Met de overheidsfinanciën ligt het radicaal anders. Inkomsten en uitgaven staan niet los van elkaar maar hangen sterk samen. Zo heeft de politiek de burger ervan overtuigd, dat er bezuinigd móet worden. Er komen kwade tijden aan en de bomen groeien niet tot in de hemel. Wie daartoe in staat is, legt dan ook een buffertje aan voor de toekomst. De consument spendeert niet, maar spaart zoveel mogelijk voor de komende rampen.
In de woorden van BNR’s onvolprezen Kees de Korte: hij koopt niet langer waar hij zin in heeft maar wat hij nodig heeft. Daarom is het zo stil bij de meubelboulevard en wordt bij zovelen de keuken niet vervangen. Dat heeft rechtstreekse gevolgen voor de inkomsten van de overheid: minder kopen betekent lagere inkomsten voor wie wat te verkopen heeft. Bijgevolg: dalende belastingopbrengsten. Week na week zit er niet hetzelfde, maar minder in vaders loonzakje. Hoe meer moeder schrapt, des te minder geld komt er binnen.

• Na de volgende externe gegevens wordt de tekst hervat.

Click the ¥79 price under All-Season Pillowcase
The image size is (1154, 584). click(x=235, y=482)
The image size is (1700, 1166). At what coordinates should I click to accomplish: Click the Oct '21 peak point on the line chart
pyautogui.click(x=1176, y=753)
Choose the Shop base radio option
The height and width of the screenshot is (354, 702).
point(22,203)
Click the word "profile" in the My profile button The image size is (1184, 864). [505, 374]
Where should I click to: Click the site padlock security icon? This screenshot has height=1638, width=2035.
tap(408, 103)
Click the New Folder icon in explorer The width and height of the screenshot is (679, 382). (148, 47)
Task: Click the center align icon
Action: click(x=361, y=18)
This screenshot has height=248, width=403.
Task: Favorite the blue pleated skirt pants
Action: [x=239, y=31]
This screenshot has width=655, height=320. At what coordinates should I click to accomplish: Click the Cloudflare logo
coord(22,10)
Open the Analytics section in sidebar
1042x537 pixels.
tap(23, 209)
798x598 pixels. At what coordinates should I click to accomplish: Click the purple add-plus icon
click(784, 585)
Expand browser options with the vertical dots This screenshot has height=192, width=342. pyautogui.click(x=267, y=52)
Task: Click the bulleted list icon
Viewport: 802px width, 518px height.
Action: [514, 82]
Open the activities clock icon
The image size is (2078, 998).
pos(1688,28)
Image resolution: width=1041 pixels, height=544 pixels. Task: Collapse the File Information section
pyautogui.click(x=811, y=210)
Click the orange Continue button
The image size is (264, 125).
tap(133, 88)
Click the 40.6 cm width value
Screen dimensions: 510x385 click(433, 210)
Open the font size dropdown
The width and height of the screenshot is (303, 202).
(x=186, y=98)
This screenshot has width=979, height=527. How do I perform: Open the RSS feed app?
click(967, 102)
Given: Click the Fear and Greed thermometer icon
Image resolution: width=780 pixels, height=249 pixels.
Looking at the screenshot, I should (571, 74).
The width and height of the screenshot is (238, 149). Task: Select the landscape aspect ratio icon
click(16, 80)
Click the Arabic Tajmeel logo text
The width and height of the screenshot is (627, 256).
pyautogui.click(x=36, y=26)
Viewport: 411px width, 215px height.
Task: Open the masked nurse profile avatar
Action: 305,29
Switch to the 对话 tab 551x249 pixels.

De situatie in Zuid-Europa laat heel goed zien hoe dat werkt. De regeringen daar worden gedwongen enorme bezuinigingen door te voeren. De economie raakt dan ook in een vrije val. Door deze krimp dalen de inkomsten van de overheid dramatisch. Het resultaat: verarming op grote schaal en het tekort blijft toch onbeheersbaar. Daar zullen de kinderen en de kleinkinderen dankbaar voor zijn. Je hoort politici ook nooit zo roerend over het nageslacht spreken als het over de sterk stijgende jeugdwerkloosheid gaat. Maar dit terzijde.
Hier is een vergelijking die wel opgaat: de ondernemer die zijn kinderen een verouderd, verlies latend en weggeconcurreerd bedrijf nalaat met een ingekrompen klantenbestand omdat hij investeringen nooit met een lening durfde te financieren.
Wie de overheidsfinanciën met een huishoudboekje vergelijkt, misleidt de burger. Of zichzelf, wat erger is.